You won't see many performances more inspirational than Alabama senior forward Jermareo Davidson's 25-point, 11-rebound, nine-block effort in a 77--64 win over Southern Mississippi last Saturday. Davidson has endured unimaginable heartbreak over the last two months.

On Nov. 7 his brother, Dewayne Watkins, was shot in the head by an unknown assailant in Atlanta. Five days later Davidson and his girlfriend, Nikki Murphy, visited his brother in the hospital, but on the drive back home Murphy lost control of the SUV she was driving. The car flipped several times, and while Davidson walked away from the accident unharmed, Murphy was thrown from the vehicle and died several hours later at the same hospital where Watkins, 27, remains paralyzed.

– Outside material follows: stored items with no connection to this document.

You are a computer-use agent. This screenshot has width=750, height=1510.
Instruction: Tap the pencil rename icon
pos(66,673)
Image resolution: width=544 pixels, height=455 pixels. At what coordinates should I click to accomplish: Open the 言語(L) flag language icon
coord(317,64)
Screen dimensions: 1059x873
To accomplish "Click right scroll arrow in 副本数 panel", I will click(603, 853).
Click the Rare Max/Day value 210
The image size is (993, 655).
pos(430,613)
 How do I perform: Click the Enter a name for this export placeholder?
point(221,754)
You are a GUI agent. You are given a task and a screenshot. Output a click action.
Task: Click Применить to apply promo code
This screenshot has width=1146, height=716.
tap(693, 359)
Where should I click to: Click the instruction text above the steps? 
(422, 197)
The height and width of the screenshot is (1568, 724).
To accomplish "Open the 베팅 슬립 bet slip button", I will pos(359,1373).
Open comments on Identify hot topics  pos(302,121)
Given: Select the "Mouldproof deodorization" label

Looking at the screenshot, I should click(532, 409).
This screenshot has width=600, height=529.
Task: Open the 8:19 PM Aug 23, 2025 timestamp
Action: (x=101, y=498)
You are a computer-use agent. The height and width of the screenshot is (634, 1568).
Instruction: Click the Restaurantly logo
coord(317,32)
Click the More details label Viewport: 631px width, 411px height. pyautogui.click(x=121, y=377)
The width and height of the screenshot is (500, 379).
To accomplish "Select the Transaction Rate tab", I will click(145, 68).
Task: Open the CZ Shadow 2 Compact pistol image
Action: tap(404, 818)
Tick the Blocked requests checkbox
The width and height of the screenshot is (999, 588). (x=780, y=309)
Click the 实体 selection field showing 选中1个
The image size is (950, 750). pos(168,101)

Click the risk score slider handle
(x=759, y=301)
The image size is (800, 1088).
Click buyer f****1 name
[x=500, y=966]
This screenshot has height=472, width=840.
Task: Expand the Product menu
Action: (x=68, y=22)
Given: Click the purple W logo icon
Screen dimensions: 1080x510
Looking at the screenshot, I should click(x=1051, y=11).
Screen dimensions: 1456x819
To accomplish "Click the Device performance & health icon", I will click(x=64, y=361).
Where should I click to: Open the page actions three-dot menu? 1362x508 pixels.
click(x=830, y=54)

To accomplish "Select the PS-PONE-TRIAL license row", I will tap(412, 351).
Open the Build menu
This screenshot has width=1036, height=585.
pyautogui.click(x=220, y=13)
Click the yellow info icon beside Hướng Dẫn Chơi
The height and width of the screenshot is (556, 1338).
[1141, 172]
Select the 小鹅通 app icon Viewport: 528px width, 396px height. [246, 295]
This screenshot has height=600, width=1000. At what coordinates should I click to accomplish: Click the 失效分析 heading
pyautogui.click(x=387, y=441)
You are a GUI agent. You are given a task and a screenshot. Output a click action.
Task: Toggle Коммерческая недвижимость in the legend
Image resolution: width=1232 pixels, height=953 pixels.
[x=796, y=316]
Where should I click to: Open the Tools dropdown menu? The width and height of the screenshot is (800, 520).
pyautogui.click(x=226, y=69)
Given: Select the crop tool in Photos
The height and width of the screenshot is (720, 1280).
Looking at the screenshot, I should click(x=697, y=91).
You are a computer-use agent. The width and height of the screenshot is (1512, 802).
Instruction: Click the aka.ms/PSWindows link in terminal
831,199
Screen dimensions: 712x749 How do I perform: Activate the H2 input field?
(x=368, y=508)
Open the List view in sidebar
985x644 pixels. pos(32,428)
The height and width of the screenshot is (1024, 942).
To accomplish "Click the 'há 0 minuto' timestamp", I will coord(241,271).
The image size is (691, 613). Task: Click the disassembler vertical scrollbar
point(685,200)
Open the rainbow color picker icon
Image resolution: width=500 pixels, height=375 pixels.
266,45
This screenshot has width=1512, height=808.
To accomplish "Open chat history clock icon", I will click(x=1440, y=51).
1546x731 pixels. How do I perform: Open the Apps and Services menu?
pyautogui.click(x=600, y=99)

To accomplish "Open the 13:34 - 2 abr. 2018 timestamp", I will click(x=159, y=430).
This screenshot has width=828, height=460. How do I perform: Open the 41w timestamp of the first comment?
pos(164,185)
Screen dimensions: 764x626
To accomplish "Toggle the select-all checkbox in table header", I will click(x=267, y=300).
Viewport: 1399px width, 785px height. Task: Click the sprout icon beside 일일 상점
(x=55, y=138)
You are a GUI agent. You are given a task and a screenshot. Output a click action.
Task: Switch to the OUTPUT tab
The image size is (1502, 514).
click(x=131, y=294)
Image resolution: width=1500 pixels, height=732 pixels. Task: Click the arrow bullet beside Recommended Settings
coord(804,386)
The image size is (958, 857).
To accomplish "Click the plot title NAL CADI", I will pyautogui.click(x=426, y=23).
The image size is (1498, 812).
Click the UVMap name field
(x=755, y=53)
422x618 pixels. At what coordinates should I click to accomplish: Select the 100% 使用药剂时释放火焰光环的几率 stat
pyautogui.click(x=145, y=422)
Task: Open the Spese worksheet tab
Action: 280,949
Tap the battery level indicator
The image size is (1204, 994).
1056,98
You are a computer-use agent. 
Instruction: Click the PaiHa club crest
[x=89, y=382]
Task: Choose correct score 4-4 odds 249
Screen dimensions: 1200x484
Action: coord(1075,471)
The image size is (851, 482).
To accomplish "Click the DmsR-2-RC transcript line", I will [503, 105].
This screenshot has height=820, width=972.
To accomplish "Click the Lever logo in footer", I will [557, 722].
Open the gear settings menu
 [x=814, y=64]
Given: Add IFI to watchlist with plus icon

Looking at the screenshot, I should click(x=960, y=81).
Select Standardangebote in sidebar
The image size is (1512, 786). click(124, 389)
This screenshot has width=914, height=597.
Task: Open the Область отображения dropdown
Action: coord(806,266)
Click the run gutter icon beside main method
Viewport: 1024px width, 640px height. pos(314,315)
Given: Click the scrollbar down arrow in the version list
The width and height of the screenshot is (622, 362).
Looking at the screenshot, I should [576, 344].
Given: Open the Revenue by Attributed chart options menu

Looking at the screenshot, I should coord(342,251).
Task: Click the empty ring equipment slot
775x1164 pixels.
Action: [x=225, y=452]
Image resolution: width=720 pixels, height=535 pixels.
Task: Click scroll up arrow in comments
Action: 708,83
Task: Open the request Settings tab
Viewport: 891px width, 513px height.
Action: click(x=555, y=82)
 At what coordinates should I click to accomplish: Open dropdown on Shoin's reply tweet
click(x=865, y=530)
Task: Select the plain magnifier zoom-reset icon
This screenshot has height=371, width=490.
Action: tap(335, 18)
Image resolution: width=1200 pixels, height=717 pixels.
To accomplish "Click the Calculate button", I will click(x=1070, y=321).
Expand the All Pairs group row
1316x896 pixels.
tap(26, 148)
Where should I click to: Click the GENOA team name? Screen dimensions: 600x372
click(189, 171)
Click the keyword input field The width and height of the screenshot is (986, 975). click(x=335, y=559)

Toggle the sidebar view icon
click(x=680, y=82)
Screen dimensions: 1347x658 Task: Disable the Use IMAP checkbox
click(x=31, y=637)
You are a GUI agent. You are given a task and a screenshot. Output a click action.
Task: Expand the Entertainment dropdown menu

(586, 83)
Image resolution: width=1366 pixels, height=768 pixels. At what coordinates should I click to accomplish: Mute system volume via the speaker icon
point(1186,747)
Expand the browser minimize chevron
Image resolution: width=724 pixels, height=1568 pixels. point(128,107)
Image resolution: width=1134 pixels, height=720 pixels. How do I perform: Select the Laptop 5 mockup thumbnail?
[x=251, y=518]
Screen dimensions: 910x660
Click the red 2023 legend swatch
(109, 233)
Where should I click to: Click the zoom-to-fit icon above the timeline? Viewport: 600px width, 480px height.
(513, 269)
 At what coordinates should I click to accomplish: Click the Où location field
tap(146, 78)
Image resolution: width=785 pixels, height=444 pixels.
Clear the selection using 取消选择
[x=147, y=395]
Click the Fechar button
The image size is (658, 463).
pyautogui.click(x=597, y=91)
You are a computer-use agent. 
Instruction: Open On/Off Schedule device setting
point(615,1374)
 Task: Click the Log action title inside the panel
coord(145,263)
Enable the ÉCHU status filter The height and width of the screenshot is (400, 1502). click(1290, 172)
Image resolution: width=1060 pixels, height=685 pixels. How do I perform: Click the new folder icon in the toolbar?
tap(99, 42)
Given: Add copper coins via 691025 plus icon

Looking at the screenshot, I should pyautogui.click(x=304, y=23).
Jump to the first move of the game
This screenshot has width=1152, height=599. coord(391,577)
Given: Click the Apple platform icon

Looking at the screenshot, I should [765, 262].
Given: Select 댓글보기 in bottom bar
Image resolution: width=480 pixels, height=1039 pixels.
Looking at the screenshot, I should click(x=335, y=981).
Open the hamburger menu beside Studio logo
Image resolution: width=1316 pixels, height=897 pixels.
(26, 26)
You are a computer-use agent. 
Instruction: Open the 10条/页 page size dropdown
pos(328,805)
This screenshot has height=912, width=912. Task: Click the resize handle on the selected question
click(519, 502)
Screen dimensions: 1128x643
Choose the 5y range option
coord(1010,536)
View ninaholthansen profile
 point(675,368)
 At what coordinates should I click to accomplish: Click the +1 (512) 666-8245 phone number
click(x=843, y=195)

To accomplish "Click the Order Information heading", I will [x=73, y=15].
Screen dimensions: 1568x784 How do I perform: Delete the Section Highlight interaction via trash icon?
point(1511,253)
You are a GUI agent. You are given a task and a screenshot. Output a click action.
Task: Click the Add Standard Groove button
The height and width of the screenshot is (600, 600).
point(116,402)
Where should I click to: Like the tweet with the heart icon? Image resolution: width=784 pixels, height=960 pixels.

Davidson tried to play through his grief, but he fell so far behind in his studies that he had to withdraw from school before exams last week. The NCAA, citing bylaw 14.4.3.6(a)—which grants an exemption for an athlete whose ability to attend college is hurt by an incapacitating injury or illness to himself or a member of his immediate family—cleared him to rejoin the squad in time for the Southern Miss game. "When he gets on the court, it's like freedom for him," Crimson Tide coach Mark Gottfried said afterward. "It's a time when he doesn't have to think about anything else."